§ PASSAGE TO READ
----------------------------------------
Saturday, May 31, 2003

funny things, blogs. some things you can say on them and some you can't. especially when some friends and work colleagues are known to read them. times and places for everything.
which is a roundabout way of explaining why I haven't blogged this before despite knowing for 14 weeks that I am pregnant. four months tomorrow.

he/she will be arriving on November 3; at least that's what they call the "EDD" in the trade. it has no relation to reality, of course. now does it make sense that I will kill someone if I don't get my nest house back like, tomorrow?

there is too much to go back over in one post. the baby has not kicked me yet, at least not in a way indistinguishable from wind. but we've seen it wriggle on an ultrasound, and it is forcing me to eat huge quantities of food. no, I didn't throw up. yes, it's weird to think of having a live creature inside me.

I have read several encouraging and a few frightening books about this whole process, but generally it's something I not only accept, but embrace. I am very, very pleased with myself. yes, I know it's all been done before. but not by me. not THIS baby. no more than you yourself have been "done before".

heh heh heh...

Wednesday, May 28, 2003

my disproof of the morality of utilitarianism: all over Melbourne, lifts are breaking down or being turned off. this is because the lift maintenance people are on strike.
so there must be hundreds of thousands of small moments of annoyance happening everywhere. if utilitarianism is correct, at some stage these small reductions in quality of life will add up to enough to balance out, say, shooting one lift maintenance man.
what bullshit.
----------------------------------------
§ Location data for words and elements
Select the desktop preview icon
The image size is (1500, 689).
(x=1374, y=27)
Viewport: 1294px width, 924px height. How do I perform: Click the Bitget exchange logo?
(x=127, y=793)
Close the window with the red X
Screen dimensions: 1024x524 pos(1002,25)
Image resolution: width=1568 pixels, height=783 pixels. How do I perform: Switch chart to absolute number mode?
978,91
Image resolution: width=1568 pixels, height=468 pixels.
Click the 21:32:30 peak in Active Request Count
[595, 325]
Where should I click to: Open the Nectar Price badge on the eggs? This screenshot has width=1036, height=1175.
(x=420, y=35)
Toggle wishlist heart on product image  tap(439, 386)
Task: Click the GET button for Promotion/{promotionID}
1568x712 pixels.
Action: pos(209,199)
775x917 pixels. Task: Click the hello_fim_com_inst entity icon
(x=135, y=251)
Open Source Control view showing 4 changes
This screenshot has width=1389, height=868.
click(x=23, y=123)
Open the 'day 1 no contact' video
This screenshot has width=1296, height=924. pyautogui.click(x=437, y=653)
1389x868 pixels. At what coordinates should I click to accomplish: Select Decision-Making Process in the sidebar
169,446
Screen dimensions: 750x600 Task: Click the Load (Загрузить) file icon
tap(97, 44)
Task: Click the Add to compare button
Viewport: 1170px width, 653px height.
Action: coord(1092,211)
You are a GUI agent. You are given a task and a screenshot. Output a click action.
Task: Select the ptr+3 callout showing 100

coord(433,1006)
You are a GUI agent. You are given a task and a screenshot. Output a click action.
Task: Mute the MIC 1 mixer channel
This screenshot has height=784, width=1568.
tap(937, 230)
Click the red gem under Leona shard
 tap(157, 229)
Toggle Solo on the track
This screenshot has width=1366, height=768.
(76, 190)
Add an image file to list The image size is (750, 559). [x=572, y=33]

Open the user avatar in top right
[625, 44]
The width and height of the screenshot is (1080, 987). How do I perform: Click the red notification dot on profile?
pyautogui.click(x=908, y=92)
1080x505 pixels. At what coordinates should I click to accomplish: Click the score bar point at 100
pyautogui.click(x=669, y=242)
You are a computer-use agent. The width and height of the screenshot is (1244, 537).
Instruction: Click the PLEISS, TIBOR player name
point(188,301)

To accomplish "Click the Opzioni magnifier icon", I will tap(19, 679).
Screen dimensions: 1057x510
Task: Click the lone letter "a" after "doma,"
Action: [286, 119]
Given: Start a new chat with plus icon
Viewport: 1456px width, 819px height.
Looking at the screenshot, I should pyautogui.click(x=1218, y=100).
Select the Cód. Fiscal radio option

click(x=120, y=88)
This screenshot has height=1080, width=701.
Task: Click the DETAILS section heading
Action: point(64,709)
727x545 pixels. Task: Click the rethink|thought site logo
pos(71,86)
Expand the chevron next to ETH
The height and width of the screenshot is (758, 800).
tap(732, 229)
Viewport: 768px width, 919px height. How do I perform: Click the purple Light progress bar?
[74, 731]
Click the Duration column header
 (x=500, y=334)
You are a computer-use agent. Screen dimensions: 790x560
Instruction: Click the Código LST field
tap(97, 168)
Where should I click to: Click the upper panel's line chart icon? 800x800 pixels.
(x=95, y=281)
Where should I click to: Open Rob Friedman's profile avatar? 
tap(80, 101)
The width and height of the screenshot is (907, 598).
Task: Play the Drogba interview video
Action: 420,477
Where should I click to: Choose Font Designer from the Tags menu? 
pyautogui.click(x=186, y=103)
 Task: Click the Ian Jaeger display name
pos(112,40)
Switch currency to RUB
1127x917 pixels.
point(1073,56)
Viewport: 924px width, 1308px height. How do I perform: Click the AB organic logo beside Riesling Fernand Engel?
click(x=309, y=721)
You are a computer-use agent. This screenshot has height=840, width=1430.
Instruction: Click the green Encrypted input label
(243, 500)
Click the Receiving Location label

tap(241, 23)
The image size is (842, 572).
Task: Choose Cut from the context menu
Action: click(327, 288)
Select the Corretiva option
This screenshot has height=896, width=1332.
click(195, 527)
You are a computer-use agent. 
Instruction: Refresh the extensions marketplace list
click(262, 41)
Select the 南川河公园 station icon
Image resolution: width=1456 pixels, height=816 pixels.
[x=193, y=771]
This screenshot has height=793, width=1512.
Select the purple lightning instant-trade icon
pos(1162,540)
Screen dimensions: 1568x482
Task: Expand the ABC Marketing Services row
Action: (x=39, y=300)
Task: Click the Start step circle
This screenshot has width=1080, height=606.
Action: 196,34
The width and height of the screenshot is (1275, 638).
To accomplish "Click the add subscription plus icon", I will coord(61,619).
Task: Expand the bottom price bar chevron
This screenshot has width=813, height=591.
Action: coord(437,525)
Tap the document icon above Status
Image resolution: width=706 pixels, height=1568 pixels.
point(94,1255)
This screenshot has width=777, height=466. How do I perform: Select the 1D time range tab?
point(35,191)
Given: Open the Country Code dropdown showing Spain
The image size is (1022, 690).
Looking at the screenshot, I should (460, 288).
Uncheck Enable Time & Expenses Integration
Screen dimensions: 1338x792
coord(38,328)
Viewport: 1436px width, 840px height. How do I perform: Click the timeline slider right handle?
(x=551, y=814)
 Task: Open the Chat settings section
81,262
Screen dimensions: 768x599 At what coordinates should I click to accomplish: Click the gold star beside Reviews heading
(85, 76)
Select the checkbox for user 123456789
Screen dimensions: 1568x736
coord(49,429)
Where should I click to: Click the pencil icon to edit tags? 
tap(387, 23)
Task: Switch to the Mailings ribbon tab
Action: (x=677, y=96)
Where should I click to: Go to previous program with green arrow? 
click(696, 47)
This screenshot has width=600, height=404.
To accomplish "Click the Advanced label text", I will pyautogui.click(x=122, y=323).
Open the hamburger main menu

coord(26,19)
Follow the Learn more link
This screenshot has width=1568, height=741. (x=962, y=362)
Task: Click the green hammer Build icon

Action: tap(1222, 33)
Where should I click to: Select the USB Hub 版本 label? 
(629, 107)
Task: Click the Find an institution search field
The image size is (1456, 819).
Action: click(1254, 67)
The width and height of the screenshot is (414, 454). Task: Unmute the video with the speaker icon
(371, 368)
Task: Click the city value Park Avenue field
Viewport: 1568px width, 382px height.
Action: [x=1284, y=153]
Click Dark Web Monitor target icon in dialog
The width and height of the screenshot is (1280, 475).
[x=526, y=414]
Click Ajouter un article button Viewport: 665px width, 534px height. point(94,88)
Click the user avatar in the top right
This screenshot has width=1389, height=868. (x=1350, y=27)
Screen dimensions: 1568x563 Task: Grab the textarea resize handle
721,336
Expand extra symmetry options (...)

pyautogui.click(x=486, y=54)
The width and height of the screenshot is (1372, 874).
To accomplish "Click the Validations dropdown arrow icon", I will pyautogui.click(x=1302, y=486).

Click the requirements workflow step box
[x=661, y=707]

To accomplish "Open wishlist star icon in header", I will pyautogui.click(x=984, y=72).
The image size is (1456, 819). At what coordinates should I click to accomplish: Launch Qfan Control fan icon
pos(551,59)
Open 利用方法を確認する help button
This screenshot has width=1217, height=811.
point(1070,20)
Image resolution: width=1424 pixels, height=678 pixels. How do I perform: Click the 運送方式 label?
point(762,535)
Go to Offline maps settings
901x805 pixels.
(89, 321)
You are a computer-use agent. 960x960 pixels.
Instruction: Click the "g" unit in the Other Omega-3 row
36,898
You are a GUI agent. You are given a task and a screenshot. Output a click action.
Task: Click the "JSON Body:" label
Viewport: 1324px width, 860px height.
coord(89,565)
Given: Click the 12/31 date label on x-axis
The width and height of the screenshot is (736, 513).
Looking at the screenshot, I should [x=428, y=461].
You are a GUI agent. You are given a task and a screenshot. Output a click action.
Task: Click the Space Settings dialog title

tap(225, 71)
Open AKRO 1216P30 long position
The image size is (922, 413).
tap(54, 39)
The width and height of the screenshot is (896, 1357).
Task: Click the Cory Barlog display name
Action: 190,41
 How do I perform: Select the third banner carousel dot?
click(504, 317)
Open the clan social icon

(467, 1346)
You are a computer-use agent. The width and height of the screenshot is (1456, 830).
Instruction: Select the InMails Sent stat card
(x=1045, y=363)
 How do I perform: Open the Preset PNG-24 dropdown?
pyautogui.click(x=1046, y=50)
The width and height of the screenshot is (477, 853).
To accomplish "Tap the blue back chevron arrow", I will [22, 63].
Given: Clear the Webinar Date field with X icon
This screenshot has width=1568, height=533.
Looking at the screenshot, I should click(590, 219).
----------------------------------------
§ AIM OF THE TASK
According to the blog, what is the baby's due date? The records aren't needed for this.

§ RIGHT ANSWER
November 3